Фирма называлась Закрытое Акционерное Общество «Три Героглу», в честь, как минимум, трех братьев-азербайджанцев, которые за какой-то год превратились из продавцов чебуреков в богатых и уважаемых кооператоров. Со слов заочно существующего Сан Саныча, однажды анклав Героглу забыл сдать выручку в чебуречную. Вместо этого братья сели в самолет и улетели в Америку. Что делали там будущие кооператоры — осталось загадкой, но уже через два месяца все Героглу вернулись — приплыли на корабле, «по самое не могу» забитом мороженными куриными окороками. В это самое время я сидел под землей в Костамукшах, нацеливая ракеты то на Лондон, то на Нью-Йорк, а основные продукты выдавались по карточкам. Время было смутное и голодное, поэтому окорока разлетелись в три дня, прямо из корабельных трюмов. Выручки было много, она складывалась в джутовые мешки.

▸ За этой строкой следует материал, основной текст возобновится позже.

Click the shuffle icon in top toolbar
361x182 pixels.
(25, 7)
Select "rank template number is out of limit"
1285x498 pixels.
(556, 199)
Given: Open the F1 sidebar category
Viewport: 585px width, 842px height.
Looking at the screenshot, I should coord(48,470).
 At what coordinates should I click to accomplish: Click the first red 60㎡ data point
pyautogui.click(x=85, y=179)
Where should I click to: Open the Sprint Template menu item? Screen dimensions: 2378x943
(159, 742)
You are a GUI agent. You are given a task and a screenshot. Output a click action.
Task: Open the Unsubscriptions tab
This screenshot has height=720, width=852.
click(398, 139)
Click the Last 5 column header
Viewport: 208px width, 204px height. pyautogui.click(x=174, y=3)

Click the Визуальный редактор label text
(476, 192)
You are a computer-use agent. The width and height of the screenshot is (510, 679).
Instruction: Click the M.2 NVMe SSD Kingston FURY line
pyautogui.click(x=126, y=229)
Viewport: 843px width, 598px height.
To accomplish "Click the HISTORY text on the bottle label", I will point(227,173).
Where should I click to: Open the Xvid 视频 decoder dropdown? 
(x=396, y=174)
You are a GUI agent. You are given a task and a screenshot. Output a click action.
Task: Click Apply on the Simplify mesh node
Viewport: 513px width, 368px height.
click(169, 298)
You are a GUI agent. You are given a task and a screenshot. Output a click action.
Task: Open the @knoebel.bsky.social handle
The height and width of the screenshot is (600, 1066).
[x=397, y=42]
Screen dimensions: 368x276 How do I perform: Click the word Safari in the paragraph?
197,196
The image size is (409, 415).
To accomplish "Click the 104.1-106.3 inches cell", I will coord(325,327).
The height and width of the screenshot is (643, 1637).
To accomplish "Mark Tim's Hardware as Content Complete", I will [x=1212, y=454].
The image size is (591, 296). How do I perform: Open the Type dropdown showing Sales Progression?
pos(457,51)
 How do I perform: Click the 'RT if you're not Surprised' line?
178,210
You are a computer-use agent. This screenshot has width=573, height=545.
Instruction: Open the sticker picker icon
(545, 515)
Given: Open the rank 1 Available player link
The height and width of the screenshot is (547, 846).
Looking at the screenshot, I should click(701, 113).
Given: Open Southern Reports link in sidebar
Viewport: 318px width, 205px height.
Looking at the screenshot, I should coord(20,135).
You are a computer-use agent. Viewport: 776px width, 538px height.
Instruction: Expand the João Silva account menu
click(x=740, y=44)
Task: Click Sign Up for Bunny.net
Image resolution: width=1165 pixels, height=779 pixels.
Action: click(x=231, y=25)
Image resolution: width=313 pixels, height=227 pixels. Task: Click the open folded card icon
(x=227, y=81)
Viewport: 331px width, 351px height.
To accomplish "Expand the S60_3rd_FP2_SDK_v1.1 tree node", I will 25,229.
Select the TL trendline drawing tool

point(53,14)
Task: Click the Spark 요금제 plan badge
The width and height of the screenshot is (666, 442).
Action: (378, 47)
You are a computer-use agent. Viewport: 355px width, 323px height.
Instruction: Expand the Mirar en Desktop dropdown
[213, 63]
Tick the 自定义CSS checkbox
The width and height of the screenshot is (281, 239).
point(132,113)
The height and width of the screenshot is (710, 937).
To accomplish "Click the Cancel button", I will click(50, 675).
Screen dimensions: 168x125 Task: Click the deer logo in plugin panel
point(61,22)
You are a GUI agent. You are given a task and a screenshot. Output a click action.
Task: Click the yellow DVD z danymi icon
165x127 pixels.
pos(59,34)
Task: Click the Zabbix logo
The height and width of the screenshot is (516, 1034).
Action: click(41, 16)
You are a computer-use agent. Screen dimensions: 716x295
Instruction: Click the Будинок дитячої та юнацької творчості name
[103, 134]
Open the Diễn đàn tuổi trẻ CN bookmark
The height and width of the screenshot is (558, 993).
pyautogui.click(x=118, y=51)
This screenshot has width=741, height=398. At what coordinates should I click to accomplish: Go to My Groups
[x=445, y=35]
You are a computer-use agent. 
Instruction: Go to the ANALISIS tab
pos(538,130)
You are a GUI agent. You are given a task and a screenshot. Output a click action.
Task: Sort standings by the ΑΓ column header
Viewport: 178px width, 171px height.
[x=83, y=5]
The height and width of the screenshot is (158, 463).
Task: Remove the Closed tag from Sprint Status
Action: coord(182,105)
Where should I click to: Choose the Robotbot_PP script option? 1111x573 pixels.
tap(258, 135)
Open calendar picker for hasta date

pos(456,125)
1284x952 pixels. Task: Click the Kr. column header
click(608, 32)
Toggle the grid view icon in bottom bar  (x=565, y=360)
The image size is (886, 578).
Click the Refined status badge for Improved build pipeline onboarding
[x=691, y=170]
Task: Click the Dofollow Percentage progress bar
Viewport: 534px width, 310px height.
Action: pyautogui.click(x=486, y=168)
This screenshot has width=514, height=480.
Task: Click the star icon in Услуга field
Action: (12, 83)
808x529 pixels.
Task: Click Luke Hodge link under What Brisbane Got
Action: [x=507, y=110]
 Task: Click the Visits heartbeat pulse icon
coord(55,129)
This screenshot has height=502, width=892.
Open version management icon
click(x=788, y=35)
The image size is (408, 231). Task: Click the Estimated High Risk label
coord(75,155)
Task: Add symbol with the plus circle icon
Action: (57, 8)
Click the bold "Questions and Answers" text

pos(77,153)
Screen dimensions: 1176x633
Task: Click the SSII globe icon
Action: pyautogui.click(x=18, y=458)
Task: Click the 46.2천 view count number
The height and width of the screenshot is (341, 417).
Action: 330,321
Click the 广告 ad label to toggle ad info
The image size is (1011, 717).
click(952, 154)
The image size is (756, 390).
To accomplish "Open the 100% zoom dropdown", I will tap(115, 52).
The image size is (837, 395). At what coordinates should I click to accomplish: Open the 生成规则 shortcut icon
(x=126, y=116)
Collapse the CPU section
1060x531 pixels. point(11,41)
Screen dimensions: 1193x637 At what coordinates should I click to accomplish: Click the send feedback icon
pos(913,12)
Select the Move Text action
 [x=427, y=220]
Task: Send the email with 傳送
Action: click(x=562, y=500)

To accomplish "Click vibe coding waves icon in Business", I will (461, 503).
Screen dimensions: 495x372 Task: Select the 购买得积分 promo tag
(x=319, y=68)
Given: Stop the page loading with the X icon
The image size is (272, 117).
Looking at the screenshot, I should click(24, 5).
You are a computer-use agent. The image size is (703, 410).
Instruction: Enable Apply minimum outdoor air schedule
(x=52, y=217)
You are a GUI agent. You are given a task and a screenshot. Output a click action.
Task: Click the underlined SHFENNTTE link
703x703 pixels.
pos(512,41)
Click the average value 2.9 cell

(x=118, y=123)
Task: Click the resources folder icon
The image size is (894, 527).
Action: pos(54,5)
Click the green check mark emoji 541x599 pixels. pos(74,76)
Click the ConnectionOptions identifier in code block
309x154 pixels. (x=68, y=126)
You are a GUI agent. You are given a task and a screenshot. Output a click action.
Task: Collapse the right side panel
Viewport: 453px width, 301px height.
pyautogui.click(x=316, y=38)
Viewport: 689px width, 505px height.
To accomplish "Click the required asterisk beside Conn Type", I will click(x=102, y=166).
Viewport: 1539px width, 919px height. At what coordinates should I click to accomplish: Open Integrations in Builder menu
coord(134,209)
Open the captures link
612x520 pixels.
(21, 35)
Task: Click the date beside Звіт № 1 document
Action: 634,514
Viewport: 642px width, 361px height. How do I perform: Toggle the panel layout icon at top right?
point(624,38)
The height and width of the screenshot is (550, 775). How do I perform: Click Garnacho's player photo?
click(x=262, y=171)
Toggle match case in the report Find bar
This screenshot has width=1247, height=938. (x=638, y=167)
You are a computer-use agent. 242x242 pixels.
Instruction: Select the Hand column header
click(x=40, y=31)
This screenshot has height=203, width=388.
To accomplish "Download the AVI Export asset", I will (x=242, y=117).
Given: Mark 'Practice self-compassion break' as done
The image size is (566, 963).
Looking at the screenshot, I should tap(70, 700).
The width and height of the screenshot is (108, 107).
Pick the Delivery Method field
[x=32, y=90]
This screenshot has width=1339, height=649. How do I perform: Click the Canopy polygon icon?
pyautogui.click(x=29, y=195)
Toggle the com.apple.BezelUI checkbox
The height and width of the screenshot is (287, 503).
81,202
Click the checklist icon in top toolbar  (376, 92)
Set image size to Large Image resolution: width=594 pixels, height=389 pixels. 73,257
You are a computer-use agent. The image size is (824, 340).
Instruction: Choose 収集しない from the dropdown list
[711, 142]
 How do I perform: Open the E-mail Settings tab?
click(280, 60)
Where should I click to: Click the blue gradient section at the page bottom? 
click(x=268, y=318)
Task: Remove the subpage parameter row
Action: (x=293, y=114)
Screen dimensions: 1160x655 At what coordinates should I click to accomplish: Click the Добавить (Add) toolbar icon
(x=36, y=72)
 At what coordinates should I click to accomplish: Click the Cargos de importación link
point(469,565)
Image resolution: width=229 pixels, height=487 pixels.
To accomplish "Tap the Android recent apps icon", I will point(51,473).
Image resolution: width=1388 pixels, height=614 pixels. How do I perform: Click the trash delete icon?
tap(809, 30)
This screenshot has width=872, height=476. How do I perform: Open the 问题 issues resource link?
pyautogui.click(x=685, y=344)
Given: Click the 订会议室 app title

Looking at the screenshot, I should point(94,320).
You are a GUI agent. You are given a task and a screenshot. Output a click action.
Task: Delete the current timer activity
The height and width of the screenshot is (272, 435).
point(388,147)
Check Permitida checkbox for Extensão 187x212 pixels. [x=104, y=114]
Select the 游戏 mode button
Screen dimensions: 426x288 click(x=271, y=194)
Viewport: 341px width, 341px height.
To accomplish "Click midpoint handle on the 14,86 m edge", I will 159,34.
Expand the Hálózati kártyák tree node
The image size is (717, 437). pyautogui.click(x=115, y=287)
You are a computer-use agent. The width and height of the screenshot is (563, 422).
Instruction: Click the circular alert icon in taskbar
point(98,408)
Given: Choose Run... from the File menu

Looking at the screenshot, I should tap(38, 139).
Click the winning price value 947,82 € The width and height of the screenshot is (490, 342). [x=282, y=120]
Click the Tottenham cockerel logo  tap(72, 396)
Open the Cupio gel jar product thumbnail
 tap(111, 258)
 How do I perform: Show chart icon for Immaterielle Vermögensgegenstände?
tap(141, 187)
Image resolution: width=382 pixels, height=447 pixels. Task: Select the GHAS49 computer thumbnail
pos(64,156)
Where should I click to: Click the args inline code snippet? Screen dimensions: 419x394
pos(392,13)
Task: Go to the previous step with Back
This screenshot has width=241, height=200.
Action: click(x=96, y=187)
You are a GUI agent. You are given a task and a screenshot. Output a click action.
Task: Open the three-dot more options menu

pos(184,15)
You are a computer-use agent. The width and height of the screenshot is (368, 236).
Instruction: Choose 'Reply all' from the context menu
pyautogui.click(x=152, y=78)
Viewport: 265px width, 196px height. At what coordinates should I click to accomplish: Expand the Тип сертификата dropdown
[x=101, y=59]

Когда окорока кончились, братья вытерли со лбов пот и увидели, что мешками набита вся капитанская комната. В жилах братьев отсутствовала славянская кровь, поэтому они не пустились сломя голову проматывать «бабки» по кабакам, саунам и притонам. Они благоразумно повременили с телесными удовольствиями, а деньги потратили на создание солидного образа и приумножение капитала. Они купили себе похожие на сигары машины с шоферами, заказали шелковые, отливающие перламутром костюмы, нацепили на пальцы перстни и широко улыбались полным ртом золотых коронок. В таком виде они пустились в новый поход за окороками и были задержаны в аэропорту Кеннеди по подозрению в наркоторговле. От американской тюрьмы кооператоров спасла копия контракта на закупку окороков, большой джутовый мешок и неформальное обещание сменить гардероб, которое, кстати, они в силу внутренних убеждений выполнить не смогли.
По результатам второй поездки три товарища зарегистрировали себя как одно юридическое лицо — АОЗТ «Три Героглу», приобрели списанный в восьмидесятых годах теплоход, арендовали склад на Мучном переулке и стали набирать штат сотрудников, так как выполнять черную работу им теперь мешали белые костюмы.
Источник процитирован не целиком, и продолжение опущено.